Une citation deAndré Bélanger, directeur général de la Fondation Rivières

Il y a beaucoup d’incertitude

C’est sûr qu’on n’est pas contents, dit Nathalie Bégin, directrice de la pratique sur le courtage à l’Association professionnelle des courtiers immobiliers du Québec (APCIQ). On aimerait quand même mieux que ce soit précis et qu’on puisse être en mesure, vraiment, de donner des informations justes.

Présentement, il y a beaucoup d’incertitude, quand même, chez nos clients, dit-elle, avant de trancher : On va attendre. On n’a pas le choix.

Elle remarque néanmoins que les clients sont plus prudents, ils posent beaucoup de questions, ils vont valider, et ils vont décider d’assumer, dans certains cas, le risque.

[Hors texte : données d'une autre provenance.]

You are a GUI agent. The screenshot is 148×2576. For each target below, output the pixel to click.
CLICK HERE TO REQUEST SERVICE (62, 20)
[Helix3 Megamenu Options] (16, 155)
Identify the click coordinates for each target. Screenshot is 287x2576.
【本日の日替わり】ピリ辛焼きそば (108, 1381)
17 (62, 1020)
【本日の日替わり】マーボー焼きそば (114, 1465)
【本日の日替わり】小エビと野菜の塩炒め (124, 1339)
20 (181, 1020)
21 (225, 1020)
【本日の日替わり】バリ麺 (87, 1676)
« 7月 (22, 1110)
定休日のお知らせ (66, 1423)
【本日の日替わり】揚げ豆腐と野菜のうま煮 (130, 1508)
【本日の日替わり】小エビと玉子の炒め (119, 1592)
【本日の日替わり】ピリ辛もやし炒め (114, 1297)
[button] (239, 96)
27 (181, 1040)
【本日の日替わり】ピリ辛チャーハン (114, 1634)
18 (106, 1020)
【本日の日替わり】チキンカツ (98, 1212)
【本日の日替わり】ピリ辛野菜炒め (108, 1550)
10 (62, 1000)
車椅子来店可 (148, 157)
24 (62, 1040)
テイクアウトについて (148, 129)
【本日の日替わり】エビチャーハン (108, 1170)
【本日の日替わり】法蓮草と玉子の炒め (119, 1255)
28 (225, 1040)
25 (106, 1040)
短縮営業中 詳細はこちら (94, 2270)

Il y a certaines propriétés qui n’ont jamais été inondées qui se retrouvent dans des cartes. C’est dans ces situations-là que, pour le vendeur, ce n’est vraiment pas agréable.

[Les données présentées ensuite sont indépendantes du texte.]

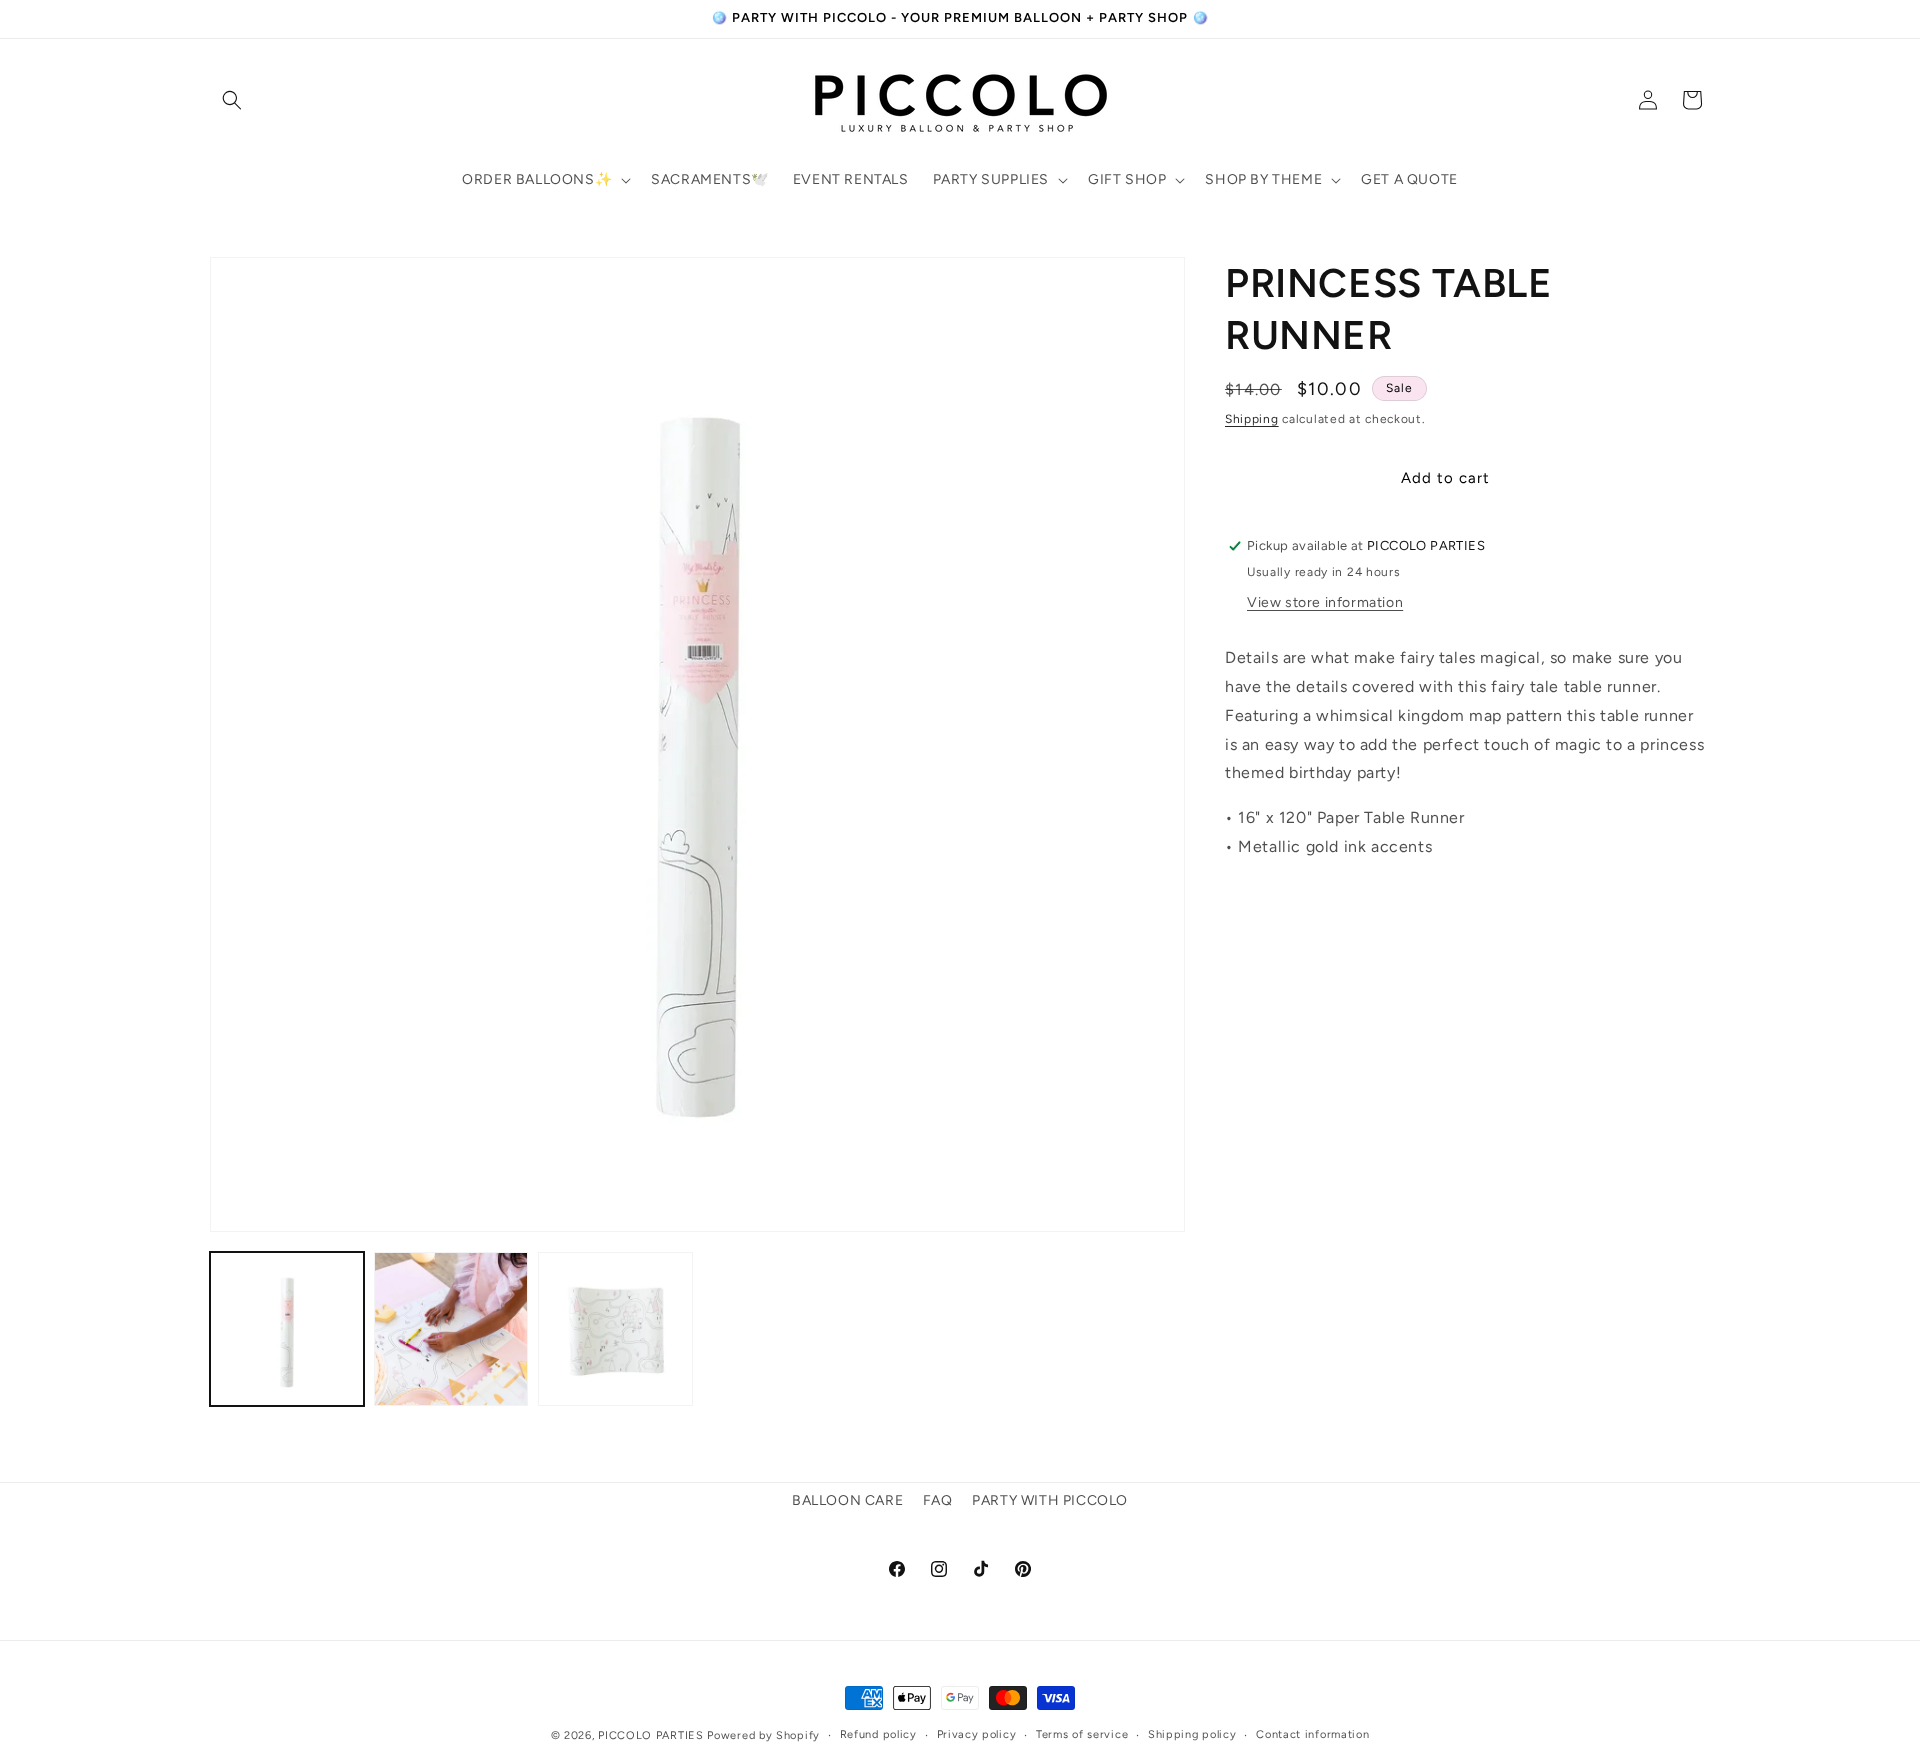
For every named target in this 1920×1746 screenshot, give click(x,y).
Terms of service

Une citation deNathalie Bégin, directrice de la pratique sur le courtage à l’APCIQ

Du côté du Bureau d’assurance du Canada, on est d’avis qu’il demeure crucial que le Québec puisse se doter d’une cartographie moderne et fondée sur des données robustes, puisqu’une information à jour sur les risques d’inondation est essentielle pour orienter l’aménagement du territoire et renforcer la résilience des collectivités.

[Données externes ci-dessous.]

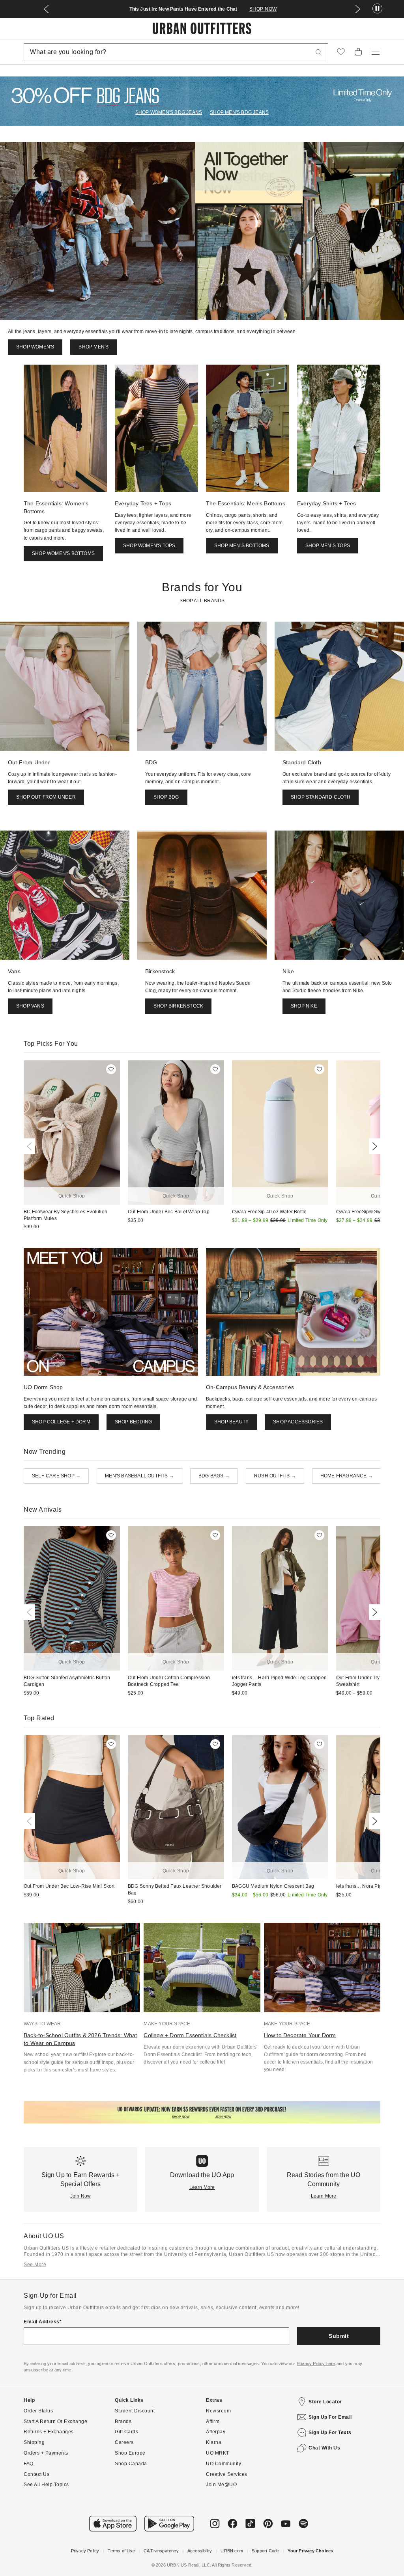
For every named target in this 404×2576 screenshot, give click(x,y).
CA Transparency (161, 2550)
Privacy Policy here (316, 2363)
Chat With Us (324, 2448)
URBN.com (232, 2550)
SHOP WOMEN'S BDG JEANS (168, 112)
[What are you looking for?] (319, 52)
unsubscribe (36, 2369)
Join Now (80, 2196)
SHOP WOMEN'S (35, 347)
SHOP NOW (263, 9)
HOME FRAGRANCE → (346, 1476)
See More (35, 2264)
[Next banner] (358, 9)
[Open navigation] (375, 52)
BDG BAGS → (214, 1476)
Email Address (42, 2322)
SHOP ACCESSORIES (298, 1422)
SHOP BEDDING (133, 1422)
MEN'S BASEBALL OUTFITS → (139, 1476)
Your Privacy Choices (310, 2550)
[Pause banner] (377, 9)
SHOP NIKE (304, 1006)
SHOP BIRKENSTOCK (178, 1006)
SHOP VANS (30, 1006)
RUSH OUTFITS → (275, 1476)
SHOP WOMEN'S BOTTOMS (63, 553)
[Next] (373, 1146)
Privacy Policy (85, 2550)
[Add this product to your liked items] (111, 1069)
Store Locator (325, 2402)
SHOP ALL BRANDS (202, 600)
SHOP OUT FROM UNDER (46, 797)
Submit (339, 2336)
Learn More (202, 2187)
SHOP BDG (166, 797)
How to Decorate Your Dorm (300, 2035)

Cette cartographie aidera les propriétaires, les acheteurs et les municipalités dans leur planification et leur prise de décision.

Une citation deBureau d’assurance du Canada

Pas une si mauvaise chose

Aux yeux d’Olivier Dumais, maire de Saint-Lambert-de-Lauzon et préfet de la MRC de La Nouvelle-Beauce, ce n’est pas une si mauvaise chose que la publication de nouvelles cartes des zones inondables ait été repoussée.

En entrevue à l’émission C’est encore mieux l’après-midi, il fait valoir qu’à Sainte-Marie-de-Beauce, à Scott, et à Vallée-Jonction, la nouvelle ligne d’inondation sera 15 % plus élevée. Du côté de Scott, il estime que ça affectera le tiers des demeures.

Demeures qui, pour la plupart, ne seront plus assurables, soutient l’élu.

Sans oublier une baisse de la valeur des maisons… ce qui aura une incidence sur la taxation. C’est beaucoup d’enjeux.

De telles doléances ont-elles influencé le report des nouvelles cartes, selon Olivier Dumais?

Je pense que oui, répond-il. Il y a peut-être aussi des enjeux électoraux, ajoute-t-il, faisant écho à son homologue de Saint-Raymond.

Pas de nouvelles cartes sur le territoire de la Communauté métropolitaine de Québec en 2026

La [Communauté métropolitaine de Québec] s’apprête à signer une entente de délégation avec le gouvernement, ce qui nous permettra d’enclencher le processus devant mener à la mise en vigueur d’une série de nouvelles cartes des zones inondables, signale-t-on par écrit.

À ce stade-ci, il est toutefois difficile d’avancer un échéancier précis. Nous pouvons néanmoins indiquer que la publication des nouvelles cartes n’est pas prévue en 2026.